Whitesquire
White Squires verstehen: Abwehr feindlicher Übernahmen
Wichtige Erkenntnisse
- Ein White Squire erwirbt eine Teilbeteiligung, um feindliche Übernahmen zu verhindern.
- Im Gegensatz zu einem White Knight strebt ein White Squire keine Mehrheitsbeteiligung an.
- White Squires können Anreize wie vergünstigte Aktien und Aufsichtsratssitze erhalten.
- Diese Investoren helfen, unerwünschte Angebote abzuwehren, können aber später Druck auf das Management ausüben.
- Beispiele sind CBS, die Loews Corp. einsetzte, um eine Übernahme durch Ted Turner zu verhindern.
Was ist ein White Squire?
Ein White Squire ist ein freundlicher Investor, der ein Zielunternehmen während einer feindlichen Übernahme unterstützt, indem er einen bedeutenden, aber nicht kontrollierenden Anteil erwirbt. Im Gegensatz zu einem White Knight ermöglicht ein White Squire dem Unternehmen, seine Unabhängigkeit zu bewahren, während er hilft, ein unerwünschtes Angebot abzuwehren und Zeit für strategische Planung zu gewinnen. Im Gegenzug kann der White Squire Anreize wie vergünstigte Aktien oder einen Aufsichtsratssitz erhalten.

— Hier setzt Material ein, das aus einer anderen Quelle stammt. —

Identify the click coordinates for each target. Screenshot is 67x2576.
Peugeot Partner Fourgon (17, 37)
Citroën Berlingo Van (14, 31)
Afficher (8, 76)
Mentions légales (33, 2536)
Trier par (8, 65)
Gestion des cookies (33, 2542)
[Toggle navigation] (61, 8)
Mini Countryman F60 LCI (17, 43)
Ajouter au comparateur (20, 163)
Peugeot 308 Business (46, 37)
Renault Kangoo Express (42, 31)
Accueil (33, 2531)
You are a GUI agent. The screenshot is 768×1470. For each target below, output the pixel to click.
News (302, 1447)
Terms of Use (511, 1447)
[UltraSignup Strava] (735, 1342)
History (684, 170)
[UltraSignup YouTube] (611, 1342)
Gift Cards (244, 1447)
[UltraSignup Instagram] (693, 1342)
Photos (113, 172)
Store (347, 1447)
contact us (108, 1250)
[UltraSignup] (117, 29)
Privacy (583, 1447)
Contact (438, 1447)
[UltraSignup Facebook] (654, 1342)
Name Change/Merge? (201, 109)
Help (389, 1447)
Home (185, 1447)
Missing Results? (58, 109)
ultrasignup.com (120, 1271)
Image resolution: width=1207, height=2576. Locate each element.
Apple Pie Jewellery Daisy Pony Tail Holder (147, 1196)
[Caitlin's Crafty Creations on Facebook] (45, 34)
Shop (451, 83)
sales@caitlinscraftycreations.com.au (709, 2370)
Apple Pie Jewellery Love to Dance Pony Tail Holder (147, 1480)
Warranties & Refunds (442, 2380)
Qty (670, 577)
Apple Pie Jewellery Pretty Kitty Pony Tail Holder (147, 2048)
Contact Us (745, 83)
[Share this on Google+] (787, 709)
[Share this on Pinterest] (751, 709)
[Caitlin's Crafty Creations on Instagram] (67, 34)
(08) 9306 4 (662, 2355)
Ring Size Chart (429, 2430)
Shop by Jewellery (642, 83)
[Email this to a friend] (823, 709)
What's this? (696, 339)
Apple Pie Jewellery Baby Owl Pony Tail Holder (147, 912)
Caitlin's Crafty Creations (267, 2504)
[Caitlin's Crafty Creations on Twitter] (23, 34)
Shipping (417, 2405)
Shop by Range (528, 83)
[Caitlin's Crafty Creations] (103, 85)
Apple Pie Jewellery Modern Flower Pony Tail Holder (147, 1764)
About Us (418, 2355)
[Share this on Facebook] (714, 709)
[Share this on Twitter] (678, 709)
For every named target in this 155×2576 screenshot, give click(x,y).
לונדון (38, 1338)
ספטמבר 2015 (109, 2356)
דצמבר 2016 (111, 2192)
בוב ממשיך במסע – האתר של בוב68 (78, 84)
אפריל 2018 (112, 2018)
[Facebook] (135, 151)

Wie ein White Squire funktioniert
Ein White Squire ist ein freundlicher Erwerber, der keine Mehrheitsbeteiligung wie ein White Knight benötigt. Ein White Knight kauft das gesamte Unternehmen, um eine feindliche Übernahme abzuwehren. Ein White Squire kauft einen Teil des Unternehmens. Seine Beteiligung ist gerade groß genug, um das bietende Unternehmen zu blockieren, und gibt dem Zielunternehmen Zeit, seine Strategie zu überdenken. Der White Squire kann einen Sitz im Aufsichtsrat erhalten, vergünstigte Aktien angeboten bekommen oder großzügige Dividenden versprochen bekommen, als Anreiz für das Geschäft.
Sobald der unfreundliche Erwerber sein Angebot zurückgezogen hat, wird der White Squire seine Aktien in der Regel verkaufen. Um zu verhindern, dass er in Zukunft die Seiten wechselt, kann der Deal so strukturiert werden, dass die dem White Squire gegebenen Aktien nicht dem feindlichen Bieter angedient werden können.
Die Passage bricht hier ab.